Éste es el ángel melancólico, la imagen de la melancolía, el recuerdo de todo lo que comúnmente nos entristece, porque separa nuestro Yo de lo que suponíamos que constituía nuestro yo. De ahí el conflicto interno, el no sentirse en la piel apropiada, el querer aprehender lo imposible. El Diablo no es la imagen del mal. El mal surge de la desesperación por llevar toda por todo el Tiempo anhelando. El mal no es más que un efecto indeseado para Dios y los hombres de la increible desesperación del Adversario. Y a pesar de todo, el Diablo sonríe. Su sonrisa es sardónica, no nace de una alegría interior. Más bien del sarcasmo y el cinismo que le corroen.
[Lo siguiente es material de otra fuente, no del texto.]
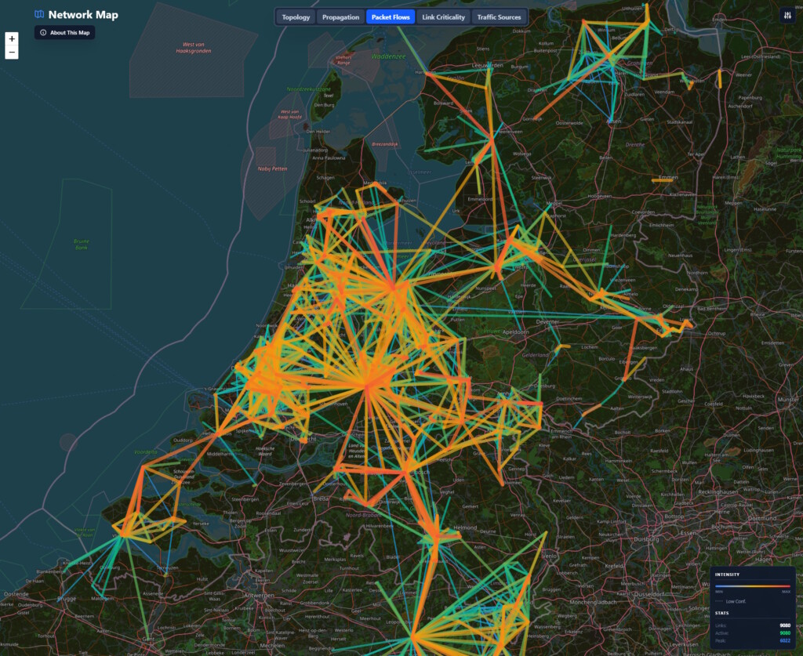This screenshot has width=803, height=656.
Task: Open the Link Criticality tab
Action: 443,17
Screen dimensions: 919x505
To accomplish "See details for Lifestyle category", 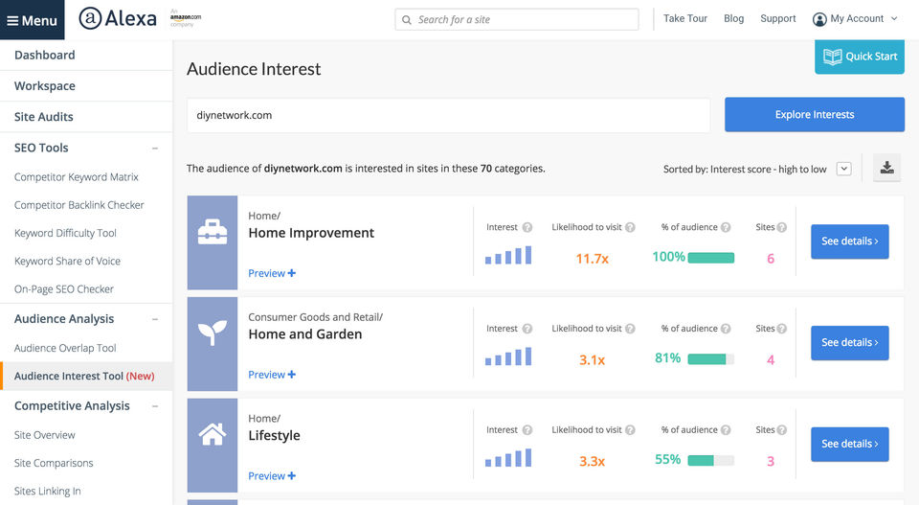I will tap(849, 444).
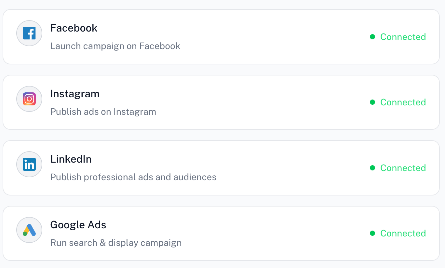Select the Facebook integration title
445x268 pixels.
click(x=74, y=28)
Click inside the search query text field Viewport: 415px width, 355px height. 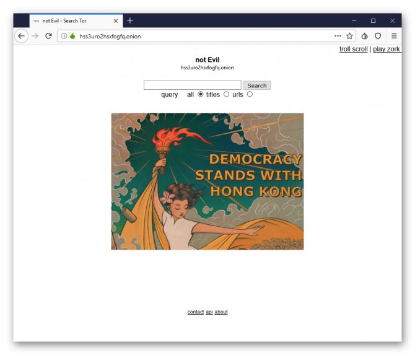(192, 85)
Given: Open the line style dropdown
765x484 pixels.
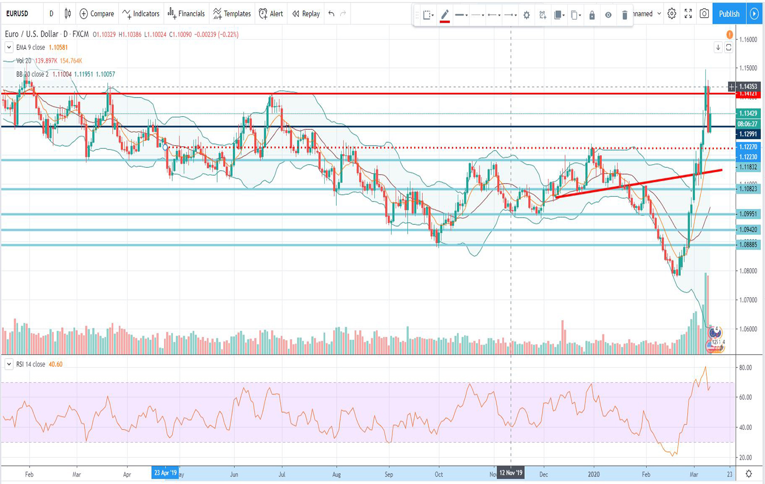Looking at the screenshot, I should pos(477,15).
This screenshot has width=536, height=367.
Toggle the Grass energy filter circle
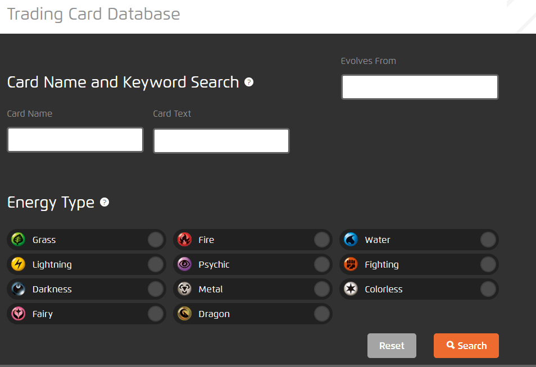(155, 240)
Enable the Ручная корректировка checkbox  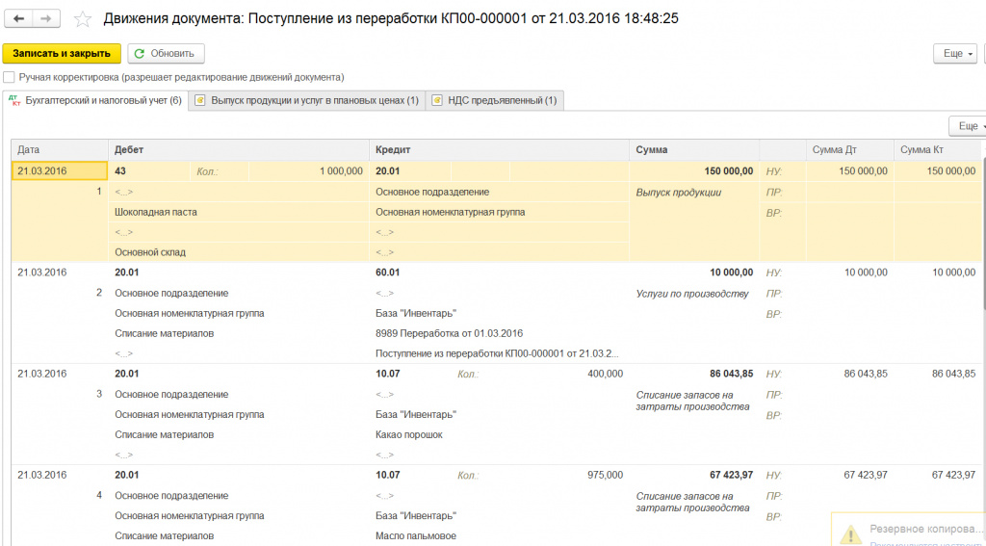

Sonríe burlonamente y juega a pesar de su tristeza porque esa lejanía se le han vuelto tan familiar que el dolor ya no hiere como antes, y se aguanta estoicamente. Sonríe porque es lo que hay. Y nada más. Esa es la radical melancolía, y es la del Diablo. A los mortales nos está reservada otra tal vez menos extrema, pero que cuando surge, resulta igual de intensa.
Tengo ahí un libro de satanismo que no dice lo mismo, eh…xD (sí, tengo un libro sobre satanismo, qué pasa).
Tengo que leerme «El Diablo Cojuelo», por cierto. Me he acordado de que tengo ganas de hacerlo leyendo esto…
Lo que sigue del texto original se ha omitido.